Due to injuries sustained from a fall he took last December, Gustavo Dudamel withdrew from this week's performances with the Boston Symphony Orchestra. BSO associate conductor Ken-David Masur and Tanglewood Festival Chorus director James Burton carried on in his stead.
The changes required familiar pieces substituting for the exotic ones. Roman Carnival replaced Paul Dessenne’s Hipnosis mariposa, and Ravel’s G-major Piano Concerto came in for Ginastera’s First such work – its only previous Boston performances were conducted by Erich Leinsdorf in 1968, João Carlos Martins as soloist.
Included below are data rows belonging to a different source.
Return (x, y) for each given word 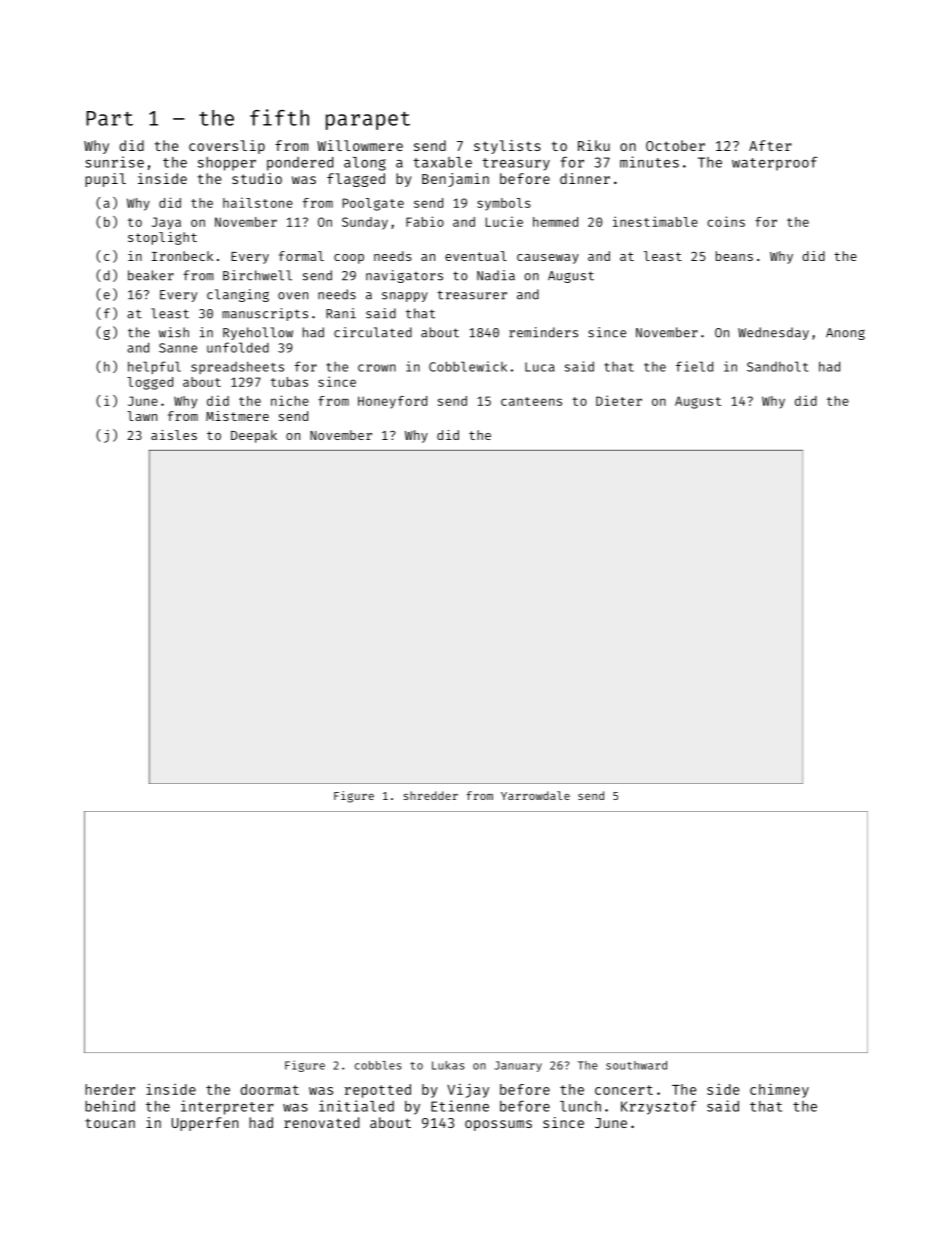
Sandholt (777, 366)
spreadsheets (237, 367)
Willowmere (360, 145)
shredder (430, 795)
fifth (279, 117)
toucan (110, 1123)
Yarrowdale (535, 795)
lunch (580, 1106)
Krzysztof (659, 1107)
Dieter (619, 400)
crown (377, 368)
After (770, 145)
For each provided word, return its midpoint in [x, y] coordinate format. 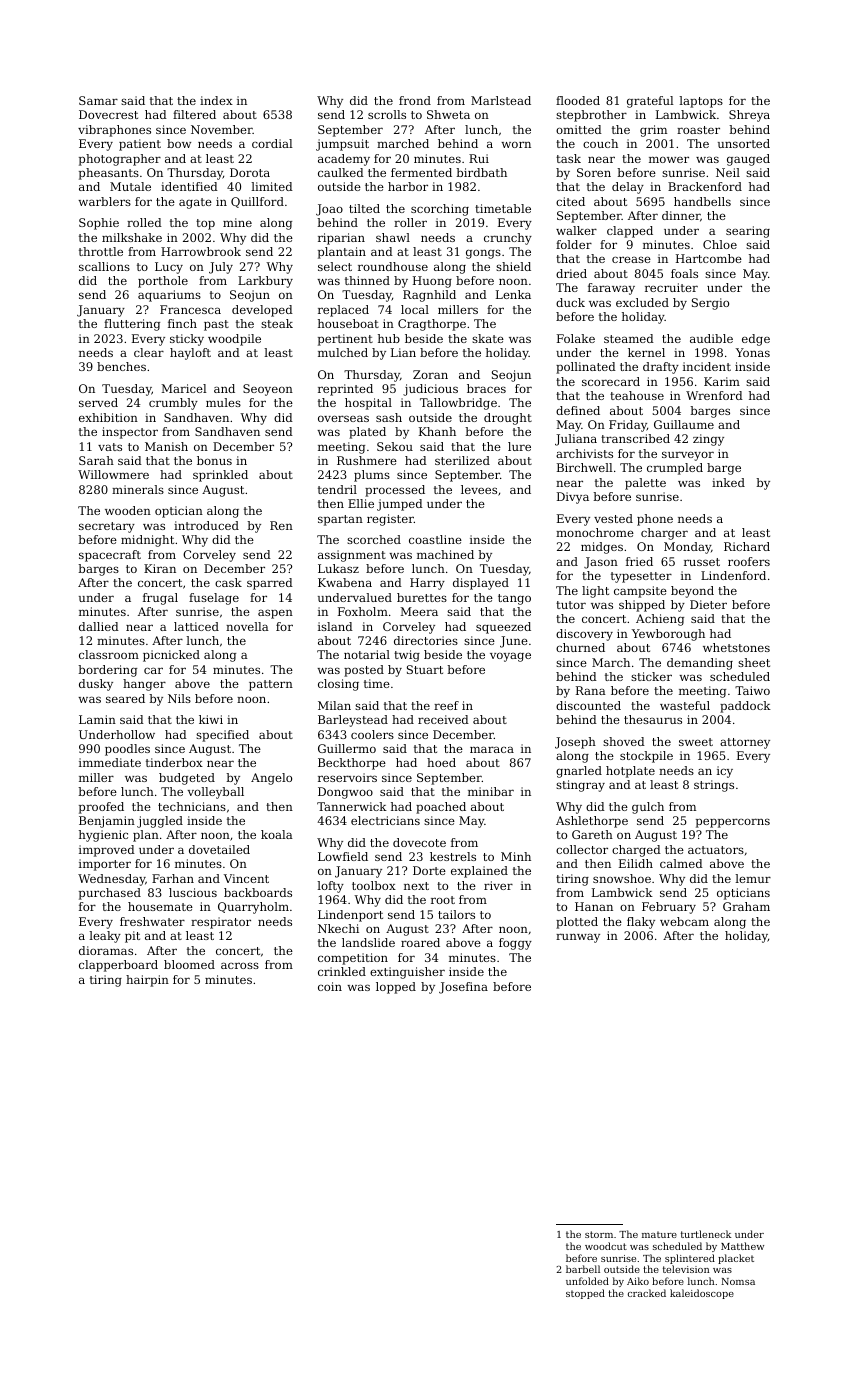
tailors [456, 914]
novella [247, 626]
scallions [104, 266]
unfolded [587, 1281]
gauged [748, 160]
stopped [585, 1294]
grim [653, 131]
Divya [573, 498]
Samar [98, 100]
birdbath [481, 172]
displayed [481, 584]
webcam [684, 921]
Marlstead [501, 100]
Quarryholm [253, 908]
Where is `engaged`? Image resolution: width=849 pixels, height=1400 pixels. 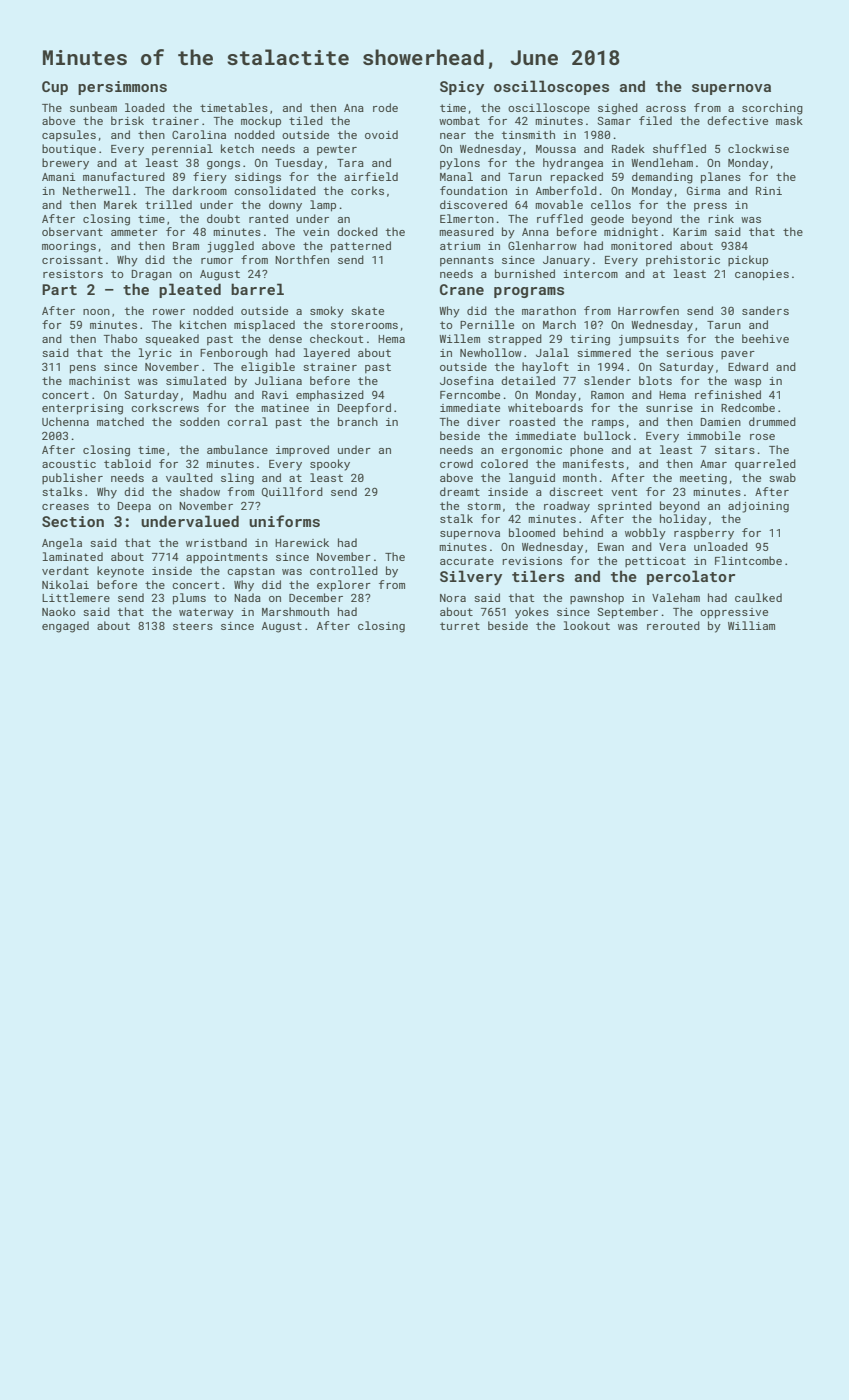 engaged is located at coordinates (65, 627).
With his elegant and precise style, Masur (son of the late Kurt) successfully traversed the transitions between the lyrical and exuberant passages in the Berlioz. Robert Sheena’s English horn floated a poised and beautiful solo and BSO brass erupted powerful and jubilant fanfares, but overall there lacked an essential vitality and came to a less-than-totally rousing conclusion.
Sergio Tiempo’s poignant and dynamic interpretation of Ravel was the highlight. The pianist demonstrated an appealingly forceful and secure technique. Delicate and reflective in the exquisitely rendered Adagio, he was full of verve in the jazzier moments of the outer movements. Masur molded a lush and sensitive accompaniment, trumpet appropriately vibrant in the opening movement, and the English horn perfectly judged in the second. As an encore, Tiempo offered a rapid-fire account of ‘Danza del gaucho matrero’ (Dance of the Outlaw Cowboy) from Ginastera’s Three Argentinean Dances, Opus 2.
Following intermission Burton led Antonio Estévez’s Cantata Criolla (1954). Based on a poem by Alberto Arvelo Torrealba, the thirty-five minute score tells the story of the coplero (an improvising singer-poet) Florentino who defeats the devil in a contrapunto, a fast-paced verbal duel.
Drawing on folk traditions, Estévez employs a wide variety of musical effects to illustrate the desolate and perilous landscape of the Venezuelan llanos (plains), vividly accomplished by the BSO. The low woodwinds and strings were especially effective as they depicted a chubasco (monsoon-like storm), and the verbal confrontation. The two Venezuelan singers, Aquiles Machado as Florentino and Gustavo Castillo as the Devil, like Tiempo both BSO debutants, performed with swelling intensity. Machado used his warm, strongly projected tenor to effectively convey his character’s confidence and humanity, while Castillo’s smooth baritone created a cannily seductive presence. The Tanglewood Festival Chorus sang with admirable precision and intonation.